* WHAT TO PRODUCE
Count the lines in the records below that contain the string "logo", and reply with the number alone.

──────── INPUT MATERIAL ────────

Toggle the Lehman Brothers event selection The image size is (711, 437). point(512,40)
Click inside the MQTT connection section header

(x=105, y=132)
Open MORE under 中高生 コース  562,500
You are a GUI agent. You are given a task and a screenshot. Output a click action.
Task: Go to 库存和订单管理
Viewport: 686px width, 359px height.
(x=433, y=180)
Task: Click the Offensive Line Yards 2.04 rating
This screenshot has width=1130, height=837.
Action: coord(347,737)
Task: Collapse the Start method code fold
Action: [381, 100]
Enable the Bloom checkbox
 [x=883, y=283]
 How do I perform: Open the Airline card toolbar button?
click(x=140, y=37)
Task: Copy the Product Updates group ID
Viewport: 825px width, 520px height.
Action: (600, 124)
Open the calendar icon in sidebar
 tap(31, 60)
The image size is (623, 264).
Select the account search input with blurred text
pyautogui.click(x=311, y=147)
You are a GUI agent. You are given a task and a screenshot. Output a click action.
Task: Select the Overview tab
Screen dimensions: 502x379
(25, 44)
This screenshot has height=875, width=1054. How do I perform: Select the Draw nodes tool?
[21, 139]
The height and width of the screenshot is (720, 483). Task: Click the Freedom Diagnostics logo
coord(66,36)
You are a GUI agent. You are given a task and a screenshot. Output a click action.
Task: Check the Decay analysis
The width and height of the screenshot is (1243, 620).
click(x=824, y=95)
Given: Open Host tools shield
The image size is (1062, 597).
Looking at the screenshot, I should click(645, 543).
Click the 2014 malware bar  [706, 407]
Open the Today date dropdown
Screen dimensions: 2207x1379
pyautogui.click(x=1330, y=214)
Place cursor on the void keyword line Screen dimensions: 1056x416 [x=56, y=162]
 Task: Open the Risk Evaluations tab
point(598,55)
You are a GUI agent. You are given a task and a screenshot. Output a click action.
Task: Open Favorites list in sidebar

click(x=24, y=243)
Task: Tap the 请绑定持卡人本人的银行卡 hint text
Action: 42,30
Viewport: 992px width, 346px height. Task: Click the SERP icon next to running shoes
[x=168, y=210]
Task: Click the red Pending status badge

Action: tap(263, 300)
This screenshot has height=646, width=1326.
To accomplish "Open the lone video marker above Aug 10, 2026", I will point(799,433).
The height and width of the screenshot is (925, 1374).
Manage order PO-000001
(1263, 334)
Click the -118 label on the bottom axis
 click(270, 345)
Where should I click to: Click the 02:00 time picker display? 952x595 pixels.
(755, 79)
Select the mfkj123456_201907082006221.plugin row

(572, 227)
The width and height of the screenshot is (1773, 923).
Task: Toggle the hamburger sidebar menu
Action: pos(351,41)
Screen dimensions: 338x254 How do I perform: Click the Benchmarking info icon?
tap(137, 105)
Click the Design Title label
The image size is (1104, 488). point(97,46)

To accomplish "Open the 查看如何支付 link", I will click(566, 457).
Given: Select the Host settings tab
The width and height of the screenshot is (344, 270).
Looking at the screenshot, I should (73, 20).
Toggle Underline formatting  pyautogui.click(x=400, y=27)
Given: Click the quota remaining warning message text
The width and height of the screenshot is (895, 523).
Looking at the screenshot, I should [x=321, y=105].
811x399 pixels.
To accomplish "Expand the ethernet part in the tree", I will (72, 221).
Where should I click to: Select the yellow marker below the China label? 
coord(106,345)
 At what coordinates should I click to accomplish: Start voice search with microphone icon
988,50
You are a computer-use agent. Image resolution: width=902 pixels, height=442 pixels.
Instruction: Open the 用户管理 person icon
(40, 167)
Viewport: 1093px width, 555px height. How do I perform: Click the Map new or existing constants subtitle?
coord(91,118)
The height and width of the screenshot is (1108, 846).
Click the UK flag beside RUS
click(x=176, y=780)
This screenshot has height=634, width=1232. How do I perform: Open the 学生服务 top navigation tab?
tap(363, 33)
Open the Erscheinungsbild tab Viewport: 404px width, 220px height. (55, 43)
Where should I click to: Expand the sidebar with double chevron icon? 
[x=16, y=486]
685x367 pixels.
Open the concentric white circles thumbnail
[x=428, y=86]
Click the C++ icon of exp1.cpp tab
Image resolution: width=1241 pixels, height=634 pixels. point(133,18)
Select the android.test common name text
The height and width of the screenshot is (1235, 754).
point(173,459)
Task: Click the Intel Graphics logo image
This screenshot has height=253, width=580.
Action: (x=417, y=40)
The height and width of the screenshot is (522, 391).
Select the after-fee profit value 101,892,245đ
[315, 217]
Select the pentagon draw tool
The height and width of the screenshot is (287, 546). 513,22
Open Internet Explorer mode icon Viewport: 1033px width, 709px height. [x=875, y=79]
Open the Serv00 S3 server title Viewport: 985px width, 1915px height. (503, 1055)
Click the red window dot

────────

* EXERCISE SOLUTION
2